Task to complete:
Reproduce verbatim the lines of the records from the line containing "Where should I" through the final line of the records, inclusive. Omit the pictures from the output.

Input:

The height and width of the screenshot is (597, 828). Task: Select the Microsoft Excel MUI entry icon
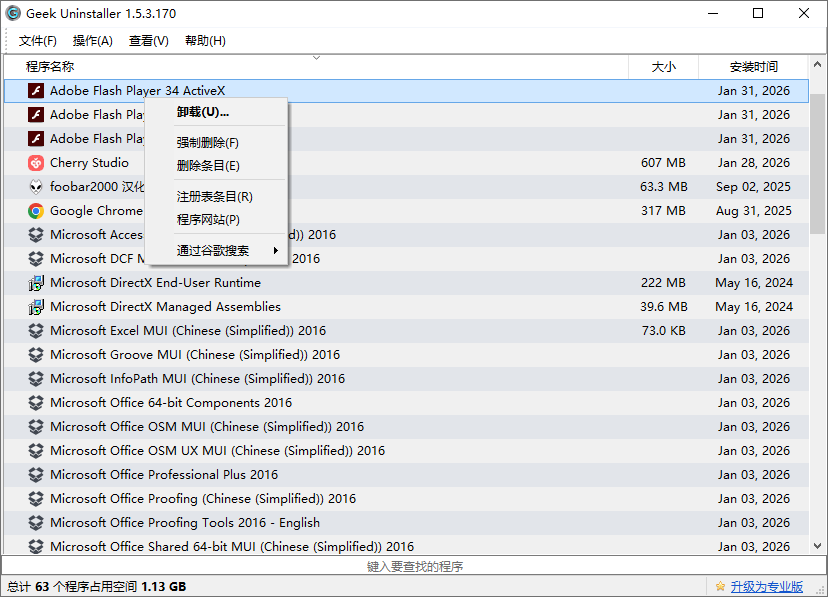tap(34, 330)
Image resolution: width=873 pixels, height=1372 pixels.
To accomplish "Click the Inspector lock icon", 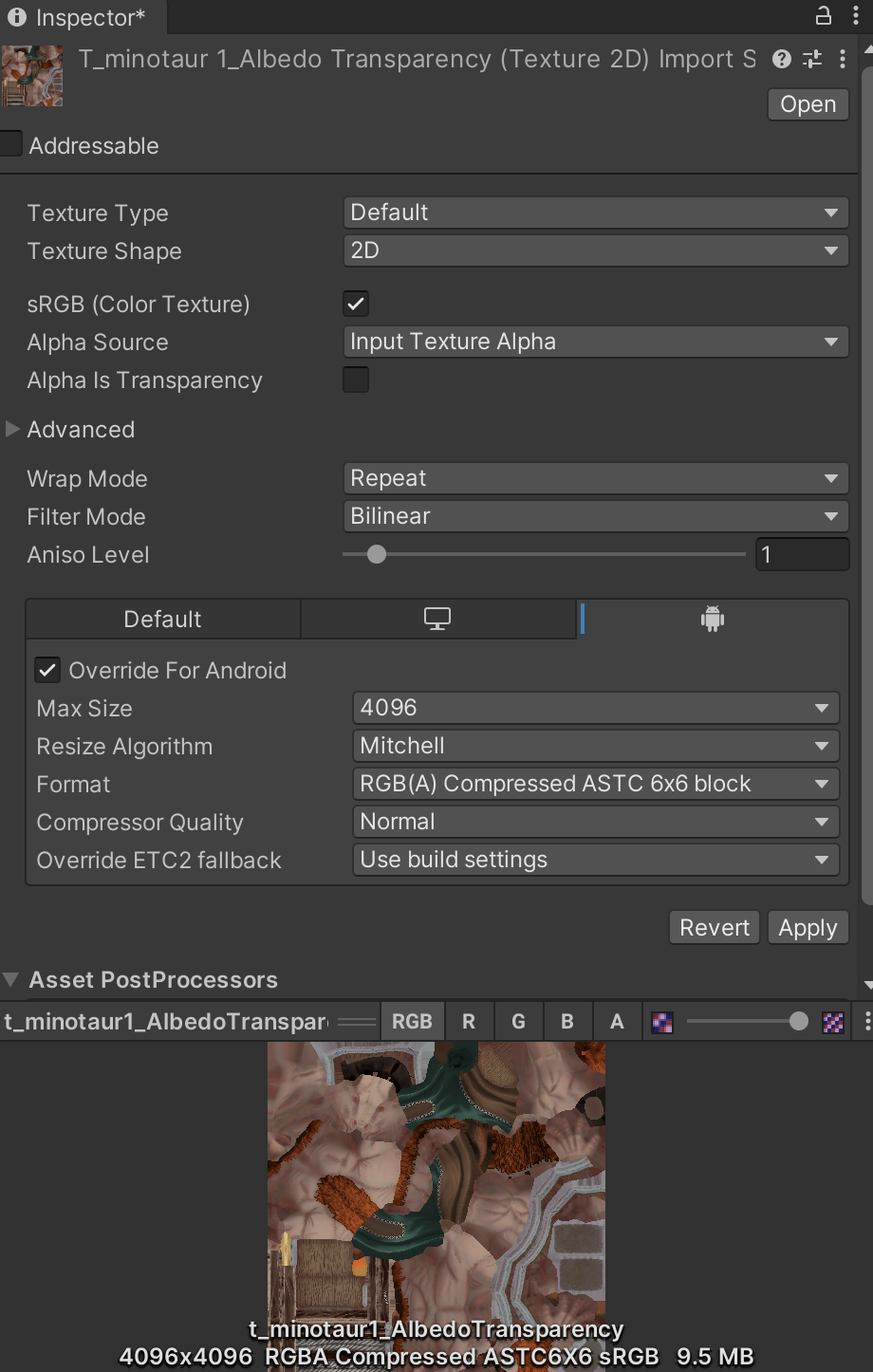I will [x=823, y=16].
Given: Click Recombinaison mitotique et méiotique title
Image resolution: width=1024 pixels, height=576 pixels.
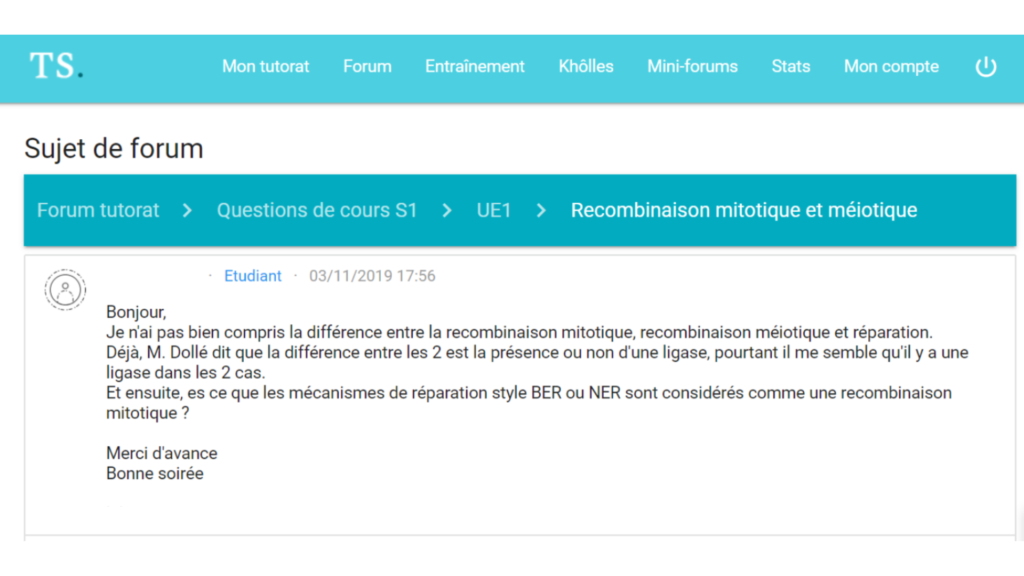Looking at the screenshot, I should tap(744, 210).
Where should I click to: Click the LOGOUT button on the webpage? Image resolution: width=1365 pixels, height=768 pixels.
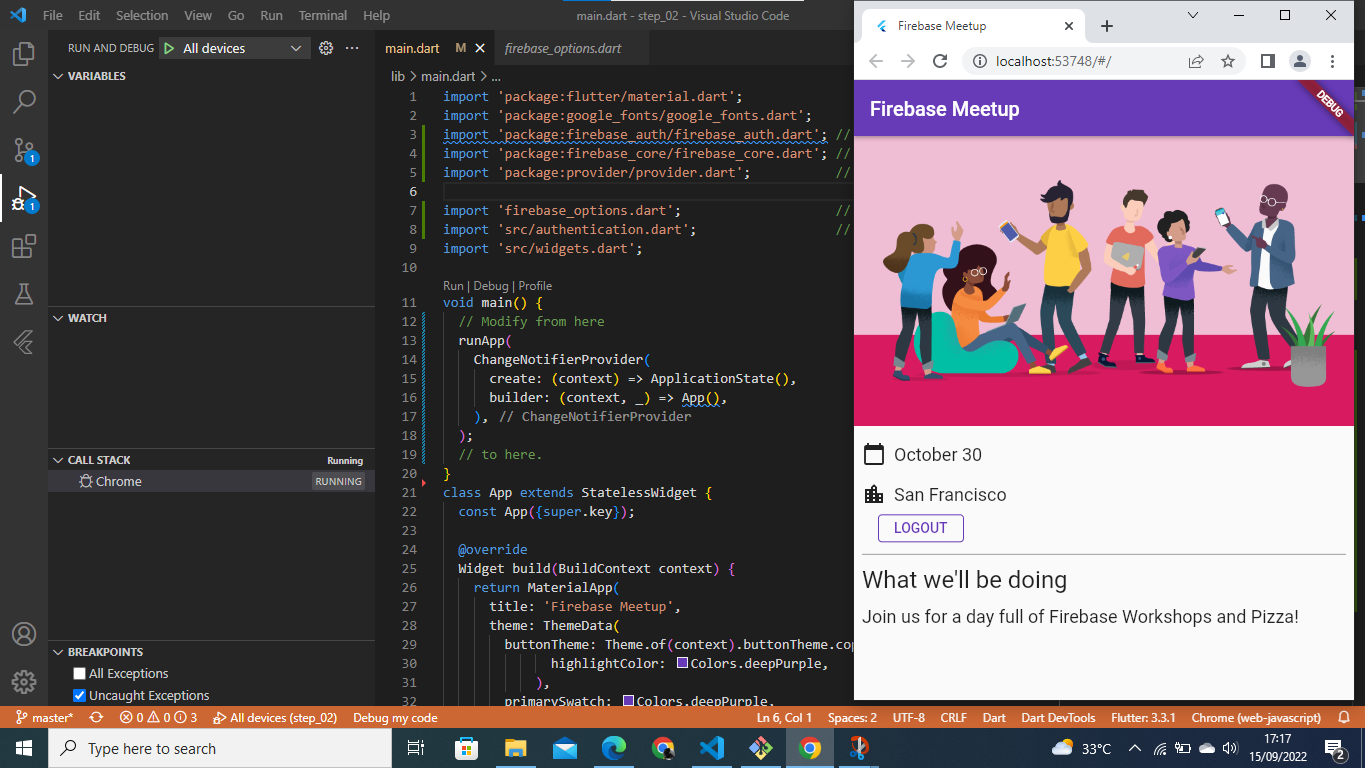pyautogui.click(x=920, y=528)
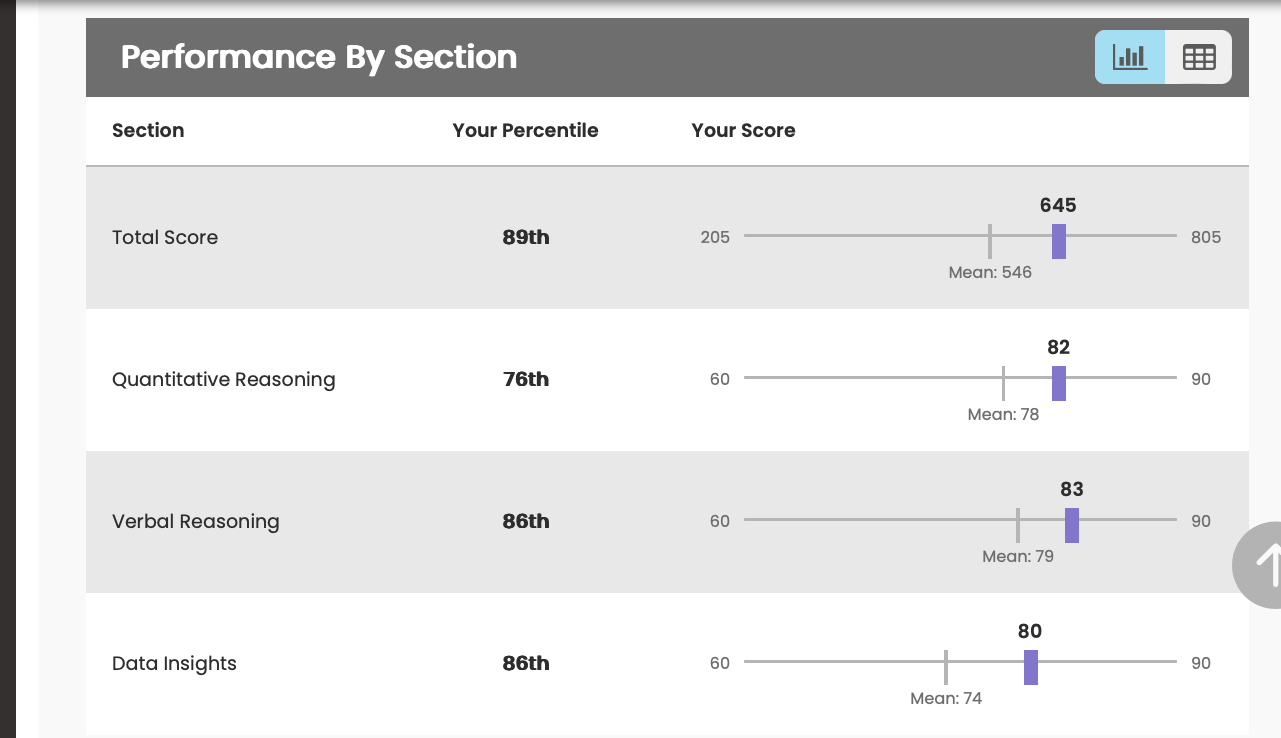The width and height of the screenshot is (1281, 738).
Task: Click the Data Insights mean tick mark
Action: click(945, 667)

Solution to this problem:
Where should I click to: Click the LOGOUT button on the webpage? Image resolution: width=1365 pixels, height=768 pixels.
pyautogui.click(x=920, y=528)
The width and height of the screenshot is (1281, 738).
Task: Click the Data Insights mean tick mark
Action: click(945, 667)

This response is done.